While total cholesterol levels have decreased substantially among middle-aged and older adults in the last 20 years, that is not the case for younger adults, according to a survey in the Dec. 20 issue of the journal Circulation.
Too much cholesterol -- a waxy, fat-like substance that builds up in blood vessels -- is a risk factor for heart disease, according to the National Institutes of Health. A low-cholesterol diet and frequent exercise can help keep levels under control, as well as using cholesterol-lowering medications known as statins.
Increased use of statin drugs are probably why older adults have lower cholesterol levels than 20 years ago, said Donna Arnett, chair of epidemiology at the University of Alabama at Birmingham and lead author of the study.
Arnett and other researchers analyzed the health data of nearly 5,000 patients who were enrolled in the Minnesota Heart Survey between 1980 and 2002.

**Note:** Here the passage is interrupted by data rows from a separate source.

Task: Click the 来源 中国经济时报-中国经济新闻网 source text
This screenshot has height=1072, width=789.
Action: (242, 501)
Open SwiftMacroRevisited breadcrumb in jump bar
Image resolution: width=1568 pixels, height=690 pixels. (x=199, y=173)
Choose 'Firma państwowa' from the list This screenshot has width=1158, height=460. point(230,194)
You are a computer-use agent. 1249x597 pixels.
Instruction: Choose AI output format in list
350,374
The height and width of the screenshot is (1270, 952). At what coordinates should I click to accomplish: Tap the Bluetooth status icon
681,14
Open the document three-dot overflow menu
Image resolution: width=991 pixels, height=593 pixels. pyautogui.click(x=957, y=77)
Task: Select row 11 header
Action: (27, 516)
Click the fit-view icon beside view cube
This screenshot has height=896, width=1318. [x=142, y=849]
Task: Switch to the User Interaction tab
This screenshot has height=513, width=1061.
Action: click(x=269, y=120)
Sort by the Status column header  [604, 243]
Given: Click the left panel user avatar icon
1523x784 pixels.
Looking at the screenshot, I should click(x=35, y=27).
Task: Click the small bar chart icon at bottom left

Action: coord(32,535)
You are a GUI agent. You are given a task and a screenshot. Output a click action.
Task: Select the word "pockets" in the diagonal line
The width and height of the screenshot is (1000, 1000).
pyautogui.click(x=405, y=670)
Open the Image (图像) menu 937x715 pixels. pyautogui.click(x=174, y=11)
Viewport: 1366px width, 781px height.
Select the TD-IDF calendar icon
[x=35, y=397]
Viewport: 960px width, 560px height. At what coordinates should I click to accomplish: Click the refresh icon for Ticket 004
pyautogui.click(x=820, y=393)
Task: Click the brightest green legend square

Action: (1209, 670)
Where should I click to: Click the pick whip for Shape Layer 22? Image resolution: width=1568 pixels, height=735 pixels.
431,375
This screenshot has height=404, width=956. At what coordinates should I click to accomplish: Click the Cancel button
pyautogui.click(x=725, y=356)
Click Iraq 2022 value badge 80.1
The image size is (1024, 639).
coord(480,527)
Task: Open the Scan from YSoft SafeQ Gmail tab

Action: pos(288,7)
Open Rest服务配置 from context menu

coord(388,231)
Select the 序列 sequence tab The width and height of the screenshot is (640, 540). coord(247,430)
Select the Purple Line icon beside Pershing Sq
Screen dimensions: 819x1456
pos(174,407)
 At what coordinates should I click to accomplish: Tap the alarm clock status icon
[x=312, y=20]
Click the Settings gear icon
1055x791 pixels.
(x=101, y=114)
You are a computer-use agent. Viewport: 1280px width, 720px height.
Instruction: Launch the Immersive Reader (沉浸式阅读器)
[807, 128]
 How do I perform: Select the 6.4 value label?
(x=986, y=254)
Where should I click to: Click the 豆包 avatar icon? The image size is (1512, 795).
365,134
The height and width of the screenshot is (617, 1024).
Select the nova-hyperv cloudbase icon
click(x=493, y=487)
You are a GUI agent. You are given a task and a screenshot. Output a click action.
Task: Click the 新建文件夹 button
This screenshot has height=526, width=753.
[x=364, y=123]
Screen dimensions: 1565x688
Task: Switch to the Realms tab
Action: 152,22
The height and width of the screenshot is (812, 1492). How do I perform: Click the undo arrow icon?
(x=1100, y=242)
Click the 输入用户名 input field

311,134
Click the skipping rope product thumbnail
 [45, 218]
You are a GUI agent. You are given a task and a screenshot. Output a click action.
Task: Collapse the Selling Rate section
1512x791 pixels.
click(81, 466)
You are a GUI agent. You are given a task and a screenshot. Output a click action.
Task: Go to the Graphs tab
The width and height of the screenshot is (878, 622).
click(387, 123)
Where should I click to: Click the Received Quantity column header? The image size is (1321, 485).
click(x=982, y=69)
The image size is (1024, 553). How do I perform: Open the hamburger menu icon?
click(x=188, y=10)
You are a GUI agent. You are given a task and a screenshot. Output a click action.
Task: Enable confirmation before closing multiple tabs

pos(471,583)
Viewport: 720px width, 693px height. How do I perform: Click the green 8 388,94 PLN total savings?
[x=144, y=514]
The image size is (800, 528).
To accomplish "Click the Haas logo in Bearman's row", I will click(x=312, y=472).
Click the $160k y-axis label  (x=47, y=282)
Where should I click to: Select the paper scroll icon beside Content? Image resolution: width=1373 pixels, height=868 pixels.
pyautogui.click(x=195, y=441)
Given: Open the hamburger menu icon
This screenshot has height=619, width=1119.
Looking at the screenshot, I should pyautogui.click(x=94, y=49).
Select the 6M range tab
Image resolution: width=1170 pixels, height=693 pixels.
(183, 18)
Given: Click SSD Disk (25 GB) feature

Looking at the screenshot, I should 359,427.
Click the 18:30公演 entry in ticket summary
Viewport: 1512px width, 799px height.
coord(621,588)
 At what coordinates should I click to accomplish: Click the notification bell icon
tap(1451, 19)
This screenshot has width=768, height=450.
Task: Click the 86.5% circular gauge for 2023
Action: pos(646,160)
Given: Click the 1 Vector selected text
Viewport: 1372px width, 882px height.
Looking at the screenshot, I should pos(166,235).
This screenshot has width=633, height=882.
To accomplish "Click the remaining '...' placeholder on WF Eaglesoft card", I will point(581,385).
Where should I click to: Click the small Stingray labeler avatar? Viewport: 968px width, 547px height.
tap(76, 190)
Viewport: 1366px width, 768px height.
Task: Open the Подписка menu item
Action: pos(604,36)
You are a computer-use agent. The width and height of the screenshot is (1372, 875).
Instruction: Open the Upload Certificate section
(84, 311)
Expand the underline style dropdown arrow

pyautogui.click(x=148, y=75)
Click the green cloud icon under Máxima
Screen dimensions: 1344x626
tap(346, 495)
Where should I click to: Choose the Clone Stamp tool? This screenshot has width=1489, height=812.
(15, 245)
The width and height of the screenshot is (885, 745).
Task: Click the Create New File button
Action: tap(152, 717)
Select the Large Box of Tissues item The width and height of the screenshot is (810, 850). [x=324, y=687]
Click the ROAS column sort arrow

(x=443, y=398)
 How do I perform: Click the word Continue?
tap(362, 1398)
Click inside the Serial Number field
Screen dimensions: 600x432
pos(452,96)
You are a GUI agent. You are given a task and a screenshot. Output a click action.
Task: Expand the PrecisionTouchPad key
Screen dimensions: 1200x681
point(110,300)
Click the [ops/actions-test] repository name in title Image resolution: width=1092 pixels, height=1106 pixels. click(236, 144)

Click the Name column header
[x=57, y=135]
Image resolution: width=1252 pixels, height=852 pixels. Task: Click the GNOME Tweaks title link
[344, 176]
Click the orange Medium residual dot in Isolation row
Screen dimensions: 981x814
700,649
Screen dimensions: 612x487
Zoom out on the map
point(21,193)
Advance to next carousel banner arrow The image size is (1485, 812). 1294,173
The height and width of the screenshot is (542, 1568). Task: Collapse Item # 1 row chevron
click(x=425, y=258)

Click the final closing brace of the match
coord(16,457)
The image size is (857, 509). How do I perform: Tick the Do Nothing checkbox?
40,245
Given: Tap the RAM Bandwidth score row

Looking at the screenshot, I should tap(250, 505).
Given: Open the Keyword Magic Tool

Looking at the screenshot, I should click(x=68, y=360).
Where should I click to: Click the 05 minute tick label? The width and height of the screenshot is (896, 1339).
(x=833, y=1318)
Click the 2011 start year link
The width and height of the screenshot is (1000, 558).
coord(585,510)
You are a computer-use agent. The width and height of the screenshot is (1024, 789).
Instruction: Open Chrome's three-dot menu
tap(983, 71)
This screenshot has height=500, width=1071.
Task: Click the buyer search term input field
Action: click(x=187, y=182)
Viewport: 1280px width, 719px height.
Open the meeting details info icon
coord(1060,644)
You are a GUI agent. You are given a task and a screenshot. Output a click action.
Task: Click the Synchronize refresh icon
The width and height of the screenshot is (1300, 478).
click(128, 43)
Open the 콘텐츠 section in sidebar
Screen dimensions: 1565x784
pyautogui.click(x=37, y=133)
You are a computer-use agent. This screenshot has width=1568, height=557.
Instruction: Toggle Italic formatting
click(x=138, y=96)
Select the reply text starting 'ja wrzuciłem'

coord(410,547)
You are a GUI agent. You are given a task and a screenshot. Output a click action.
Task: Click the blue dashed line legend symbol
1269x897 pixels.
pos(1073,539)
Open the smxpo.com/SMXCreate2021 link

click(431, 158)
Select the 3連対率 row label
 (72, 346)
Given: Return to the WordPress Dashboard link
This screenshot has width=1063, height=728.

While the survey was good news for older adults, young adults in their 20s, 30s and 40s had little to no change in their cholesterol levels over the same period, and among one group -- women aged 25 to 34 -- a small but statistically significant increase was noted, Arnett said.
"The message for people who are young is that they should be much more aggressive in terms of maintaining a healthy lifestyle," she said.
Arnett said that while cholesterol levels were not associated with heavier body weight, they were linked with low levels of physical activity.
For younger adults, "physical activity has flattened off" in the past few years, Arnett said.
Even though there's been an overall decrease, about 50 percent of all the adults surveyed still had total cholesterol concentrations that fell into "borderline-high risk" for heart disease, Arnett said.
A level of 240 mg/dL or more on a cholesterol blood test is considered high-risk, according to the American Heart Association. Two hundred to 239 is borderline high.
People should be checked annually for cholesterol if they are in the high-range, have other risk factors for heart disease or have an "HDL" level of 40 or less, states the AHA. HDL is high-density lipoprotein, or the "good" cholesterol since it carries away the sticky "bad" cholesterol, known as LDL, or low-density lipoprotein.
"We're doing a much better job of increasing the number of people using drugs to lower cholesterol, but the mean prevalence of hypercholesterolemia is still very high," Arnett said.